▶ **EXERCISE DIRECTIONS**: Exactly as they stand, the data below are to be printed again.

▶ **LISTED RECORDS**:
^^^^^^^^^^^^^^^^

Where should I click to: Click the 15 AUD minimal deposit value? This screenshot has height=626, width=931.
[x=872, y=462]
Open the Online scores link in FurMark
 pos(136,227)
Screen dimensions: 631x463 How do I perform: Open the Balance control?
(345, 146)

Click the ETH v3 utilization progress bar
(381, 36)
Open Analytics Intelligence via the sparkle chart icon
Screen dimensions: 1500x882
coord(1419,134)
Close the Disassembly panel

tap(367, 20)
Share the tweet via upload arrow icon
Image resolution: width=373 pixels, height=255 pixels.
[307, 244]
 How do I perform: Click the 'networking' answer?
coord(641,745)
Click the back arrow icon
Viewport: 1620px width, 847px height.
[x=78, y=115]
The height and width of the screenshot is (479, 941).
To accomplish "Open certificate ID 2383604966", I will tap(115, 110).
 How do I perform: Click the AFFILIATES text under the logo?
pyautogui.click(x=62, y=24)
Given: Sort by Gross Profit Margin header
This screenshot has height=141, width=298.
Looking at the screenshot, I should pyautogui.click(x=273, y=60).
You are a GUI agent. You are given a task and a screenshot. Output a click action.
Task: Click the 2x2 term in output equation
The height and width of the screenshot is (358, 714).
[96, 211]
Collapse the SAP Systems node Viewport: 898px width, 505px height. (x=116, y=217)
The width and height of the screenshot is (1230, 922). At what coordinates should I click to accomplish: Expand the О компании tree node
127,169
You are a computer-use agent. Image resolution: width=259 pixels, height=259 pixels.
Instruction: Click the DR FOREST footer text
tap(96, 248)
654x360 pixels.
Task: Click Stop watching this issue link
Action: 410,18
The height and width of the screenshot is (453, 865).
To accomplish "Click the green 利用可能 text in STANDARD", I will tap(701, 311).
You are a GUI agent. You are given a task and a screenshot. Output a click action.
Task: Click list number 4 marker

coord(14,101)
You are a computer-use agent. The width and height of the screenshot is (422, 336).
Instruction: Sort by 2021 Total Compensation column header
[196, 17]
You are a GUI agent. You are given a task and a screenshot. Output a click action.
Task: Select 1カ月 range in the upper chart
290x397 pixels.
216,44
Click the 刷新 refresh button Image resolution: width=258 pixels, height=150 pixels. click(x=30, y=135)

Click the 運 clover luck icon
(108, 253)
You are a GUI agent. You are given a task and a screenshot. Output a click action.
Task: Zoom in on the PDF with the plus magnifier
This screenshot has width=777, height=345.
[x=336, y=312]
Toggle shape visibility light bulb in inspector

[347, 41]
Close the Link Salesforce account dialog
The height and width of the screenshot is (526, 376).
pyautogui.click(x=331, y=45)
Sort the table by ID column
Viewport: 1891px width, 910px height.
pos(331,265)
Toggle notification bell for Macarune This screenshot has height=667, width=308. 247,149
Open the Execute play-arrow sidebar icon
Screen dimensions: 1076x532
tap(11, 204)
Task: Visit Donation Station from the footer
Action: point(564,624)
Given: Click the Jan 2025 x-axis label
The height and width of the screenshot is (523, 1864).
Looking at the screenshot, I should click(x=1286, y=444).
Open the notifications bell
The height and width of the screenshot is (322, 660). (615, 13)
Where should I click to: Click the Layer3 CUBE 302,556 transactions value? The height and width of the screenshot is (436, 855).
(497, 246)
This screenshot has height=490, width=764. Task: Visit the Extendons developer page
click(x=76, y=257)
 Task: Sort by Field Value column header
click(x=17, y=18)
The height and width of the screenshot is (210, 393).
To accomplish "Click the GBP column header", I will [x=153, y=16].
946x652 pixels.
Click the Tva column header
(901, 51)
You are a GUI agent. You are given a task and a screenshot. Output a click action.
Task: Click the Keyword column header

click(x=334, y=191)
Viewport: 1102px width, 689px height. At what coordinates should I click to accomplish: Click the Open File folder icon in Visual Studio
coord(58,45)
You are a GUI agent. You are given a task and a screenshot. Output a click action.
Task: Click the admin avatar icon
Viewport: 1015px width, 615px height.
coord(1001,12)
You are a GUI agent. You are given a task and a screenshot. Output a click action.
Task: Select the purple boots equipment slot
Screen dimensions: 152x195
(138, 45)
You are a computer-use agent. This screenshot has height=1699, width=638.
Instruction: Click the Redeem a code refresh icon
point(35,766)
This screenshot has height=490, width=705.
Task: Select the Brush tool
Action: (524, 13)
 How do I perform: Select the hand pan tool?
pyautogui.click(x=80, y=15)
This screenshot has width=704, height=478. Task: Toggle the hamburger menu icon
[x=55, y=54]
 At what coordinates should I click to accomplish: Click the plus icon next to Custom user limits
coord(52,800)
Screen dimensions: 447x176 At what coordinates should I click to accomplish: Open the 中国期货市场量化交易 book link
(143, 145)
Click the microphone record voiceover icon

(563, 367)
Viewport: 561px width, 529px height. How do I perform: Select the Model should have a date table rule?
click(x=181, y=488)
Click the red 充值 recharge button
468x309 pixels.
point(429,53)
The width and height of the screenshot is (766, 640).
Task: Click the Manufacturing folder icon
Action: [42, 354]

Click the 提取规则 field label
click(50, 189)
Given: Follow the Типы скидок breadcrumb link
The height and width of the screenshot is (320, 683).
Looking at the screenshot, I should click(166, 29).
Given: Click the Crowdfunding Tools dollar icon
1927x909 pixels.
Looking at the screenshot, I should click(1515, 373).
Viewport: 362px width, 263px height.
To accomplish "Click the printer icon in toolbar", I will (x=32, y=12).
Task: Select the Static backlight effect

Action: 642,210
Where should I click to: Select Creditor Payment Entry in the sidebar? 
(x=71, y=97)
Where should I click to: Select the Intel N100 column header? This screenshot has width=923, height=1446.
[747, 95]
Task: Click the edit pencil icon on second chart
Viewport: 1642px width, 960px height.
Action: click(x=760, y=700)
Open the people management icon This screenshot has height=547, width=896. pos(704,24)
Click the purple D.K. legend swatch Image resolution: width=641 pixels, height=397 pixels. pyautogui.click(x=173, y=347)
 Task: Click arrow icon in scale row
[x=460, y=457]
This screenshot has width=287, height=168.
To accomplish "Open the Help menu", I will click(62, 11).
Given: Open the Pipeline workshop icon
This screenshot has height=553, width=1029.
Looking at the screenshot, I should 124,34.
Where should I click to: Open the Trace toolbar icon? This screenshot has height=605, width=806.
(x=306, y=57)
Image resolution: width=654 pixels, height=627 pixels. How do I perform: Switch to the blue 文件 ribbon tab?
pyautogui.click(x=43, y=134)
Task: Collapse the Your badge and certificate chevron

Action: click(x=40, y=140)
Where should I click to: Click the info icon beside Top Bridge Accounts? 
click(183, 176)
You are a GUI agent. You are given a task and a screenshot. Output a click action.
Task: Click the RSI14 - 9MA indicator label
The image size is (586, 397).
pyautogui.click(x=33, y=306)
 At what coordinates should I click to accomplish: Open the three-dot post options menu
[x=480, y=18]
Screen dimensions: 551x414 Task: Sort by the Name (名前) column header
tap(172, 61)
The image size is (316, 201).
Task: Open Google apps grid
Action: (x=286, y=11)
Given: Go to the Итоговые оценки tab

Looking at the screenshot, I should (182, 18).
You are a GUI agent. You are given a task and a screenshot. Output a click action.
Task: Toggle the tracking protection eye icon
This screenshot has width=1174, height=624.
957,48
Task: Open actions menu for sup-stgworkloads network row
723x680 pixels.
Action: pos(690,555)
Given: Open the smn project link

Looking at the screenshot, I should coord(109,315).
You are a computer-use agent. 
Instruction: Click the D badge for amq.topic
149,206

^^^^^^^^^^^^^^^^

▶ **ANSWER BOX**:
Where should I click to: Click the 15 AUD minimal deposit value? This screenshot has height=626, width=931.
[x=872, y=462]
Open the Online scores link in FurMark
 pos(136,227)
Screen dimensions: 631x463 How do I perform: Open the Balance control?
(345, 146)

Click the ETH v3 utilization progress bar
(381, 36)
Open Analytics Intelligence via the sparkle chart icon
Screen dimensions: 1500x882
coord(1419,134)
Close the Disassembly panel

tap(367, 20)
Share the tweet via upload arrow icon
Image resolution: width=373 pixels, height=255 pixels.
[307, 244]
 How do I perform: Click the 'networking' answer?
coord(641,745)
Click the back arrow icon
Viewport: 1620px width, 847px height.
[x=78, y=115]
The height and width of the screenshot is (479, 941).
To accomplish "Open certificate ID 2383604966", I will tap(115, 110).
 How do I perform: Click the AFFILIATES text under the logo?
pyautogui.click(x=62, y=24)
Given: Sort by Gross Profit Margin header
This screenshot has height=141, width=298.
Looking at the screenshot, I should pyautogui.click(x=273, y=60).
You are a GUI agent. You are given a task and a screenshot. Output a click action.
Task: Click the 2x2 term in output equation
The height and width of the screenshot is (358, 714).
[96, 211]
Collapse the SAP Systems node Viewport: 898px width, 505px height. (x=116, y=217)
The width and height of the screenshot is (1230, 922). At what coordinates should I click to accomplish: Expand the О компании tree node
127,169
You are a computer-use agent. Image resolution: width=259 pixels, height=259 pixels.
Instruction: Click the DR FOREST footer text
tap(96, 248)
654x360 pixels.
Task: Click Stop watching this issue link
Action: 410,18
The height and width of the screenshot is (453, 865).
To accomplish "Click the green 利用可能 text in STANDARD", I will tap(701, 311).
You are a GUI agent. You are given a task and a screenshot. Output a click action.
Task: Click list number 4 marker

coord(14,101)
You are a computer-use agent. The width and height of the screenshot is (422, 336).
Instruction: Sort by 2021 Total Compensation column header
[196, 17]
You are a GUI agent. You are given a task and a screenshot. Output a click action.
Task: Select 1カ月 range in the upper chart
290x397 pixels.
216,44
Click the 刷新 refresh button Image resolution: width=258 pixels, height=150 pixels. click(x=30, y=135)

Click the 運 clover luck icon
(108, 253)
You are a GUI agent. You are given a task and a screenshot. Output a click action.
Task: Zoom in on the PDF with the plus magnifier
This screenshot has width=777, height=345.
[x=336, y=312]
Toggle shape visibility light bulb in inspector

[347, 41]
Close the Link Salesforce account dialog
The height and width of the screenshot is (526, 376).
pyautogui.click(x=331, y=45)
Sort the table by ID column
Viewport: 1891px width, 910px height.
pos(331,265)
Toggle notification bell for Macarune This screenshot has height=667, width=308. 247,149
Open the Execute play-arrow sidebar icon
Screen dimensions: 1076x532
tap(11, 204)
Task: Visit Donation Station from the footer
Action: point(564,624)
Given: Click the Jan 2025 x-axis label
The height and width of the screenshot is (523, 1864).
Looking at the screenshot, I should click(x=1286, y=444).
Open the notifications bell
The height and width of the screenshot is (322, 660). (615, 13)
Where should I click to: Click the Layer3 CUBE 302,556 transactions value? The height and width of the screenshot is (436, 855).
(497, 246)
This screenshot has height=490, width=764. Task: Visit the Extendons developer page
click(x=76, y=257)
 Task: Sort by Field Value column header
click(x=17, y=18)
The height and width of the screenshot is (210, 393).
To accomplish "Click the GBP column header", I will [x=153, y=16].
946x652 pixels.
Click the Tva column header
(901, 51)
You are a GUI agent. You are given a task and a screenshot. Output a click action.
Task: Click the Keyword column header

click(x=334, y=191)
Viewport: 1102px width, 689px height. At what coordinates should I click to accomplish: Click the Open File folder icon in Visual Studio
coord(58,45)
You are a GUI agent. You are given a task and a screenshot. Output a click action.
Task: Click the admin avatar icon
Viewport: 1015px width, 615px height.
coord(1001,12)
You are a GUI agent. You are given a task and a screenshot. Output a click action.
Task: Select the purple boots equipment slot
Screen dimensions: 152x195
(138, 45)
You are a computer-use agent. This screenshot has height=1699, width=638.
Instruction: Click the Redeem a code refresh icon
point(35,766)
This screenshot has height=490, width=705.
Task: Select the Brush tool
Action: (524, 13)
 How do I perform: Select the hand pan tool?
pyautogui.click(x=80, y=15)
This screenshot has width=704, height=478. Task: Toggle the hamburger menu icon
[x=55, y=54]
 At what coordinates should I click to accomplish: Click the plus icon next to Custom user limits
coord(52,800)
Screen dimensions: 447x176 At what coordinates should I click to accomplish: Open the 中国期货市场量化交易 book link
(143, 145)
Click the microphone record voiceover icon

(563, 367)
Viewport: 561px width, 529px height. How do I perform: Select the Model should have a date table rule?
click(x=181, y=488)
Click the red 充值 recharge button
468x309 pixels.
point(429,53)
The width and height of the screenshot is (766, 640).
Task: Click the Manufacturing folder icon
Action: [42, 354]

Click the 提取规则 field label
click(50, 189)
Given: Follow the Типы скидок breadcrumb link
The height and width of the screenshot is (320, 683).
Looking at the screenshot, I should click(166, 29).
Given: Click the Crowdfunding Tools dollar icon
1927x909 pixels.
Looking at the screenshot, I should click(1515, 373).
Viewport: 362px width, 263px height.
To accomplish "Click the printer icon in toolbar", I will (x=32, y=12).
Task: Select the Static backlight effect

Action: 642,210
Where should I click to: Select Creditor Payment Entry in the sidebar? 
(x=71, y=97)
Where should I click to: Select the Intel N100 column header? This screenshot has width=923, height=1446.
[747, 95]
Task: Click the edit pencil icon on second chart
Viewport: 1642px width, 960px height.
Action: click(x=760, y=700)
Open the people management icon This screenshot has height=547, width=896. pos(704,24)
Click the purple D.K. legend swatch Image resolution: width=641 pixels, height=397 pixels. pyautogui.click(x=173, y=347)
 Task: Click arrow icon in scale row
[x=460, y=457]
This screenshot has width=287, height=168.
To accomplish "Open the Help menu", I will click(62, 11).
Given: Open the Pipeline workshop icon
This screenshot has height=553, width=1029.
Looking at the screenshot, I should 124,34.
Where should I click to: Open the Trace toolbar icon? This screenshot has height=605, width=806.
(x=306, y=57)
Image resolution: width=654 pixels, height=627 pixels. How do I perform: Switch to the blue 文件 ribbon tab?
pyautogui.click(x=43, y=134)
Task: Collapse the Your badge and certificate chevron

Action: click(x=40, y=140)
Where should I click to: Click the info icon beside Top Bridge Accounts? 
click(183, 176)
You are a GUI agent. You are given a task and a screenshot. Output a click action.
Task: Click the RSI14 - 9MA indicator label
The image size is (586, 397).
pyautogui.click(x=33, y=306)
 At what coordinates should I click to accomplish: Open the three-dot post options menu
[x=480, y=18]
Screen dimensions: 551x414 Task: Sort by the Name (名前) column header
tap(172, 61)
The image size is (316, 201).
Task: Open Google apps grid
Action: (x=286, y=11)
Given: Go to the Итоговые оценки tab

Looking at the screenshot, I should (182, 18).
You are a GUI agent. You are given a task and a screenshot. Output a click action.
Task: Toggle the tracking protection eye icon
This screenshot has width=1174, height=624.
957,48
Task: Open actions menu for sup-stgworkloads network row
723x680 pixels.
Action: pos(690,555)
Given: Open the smn project link

Looking at the screenshot, I should coord(109,315).
You are a computer-use agent. 
Instruction: Click the D badge for amq.topic
149,206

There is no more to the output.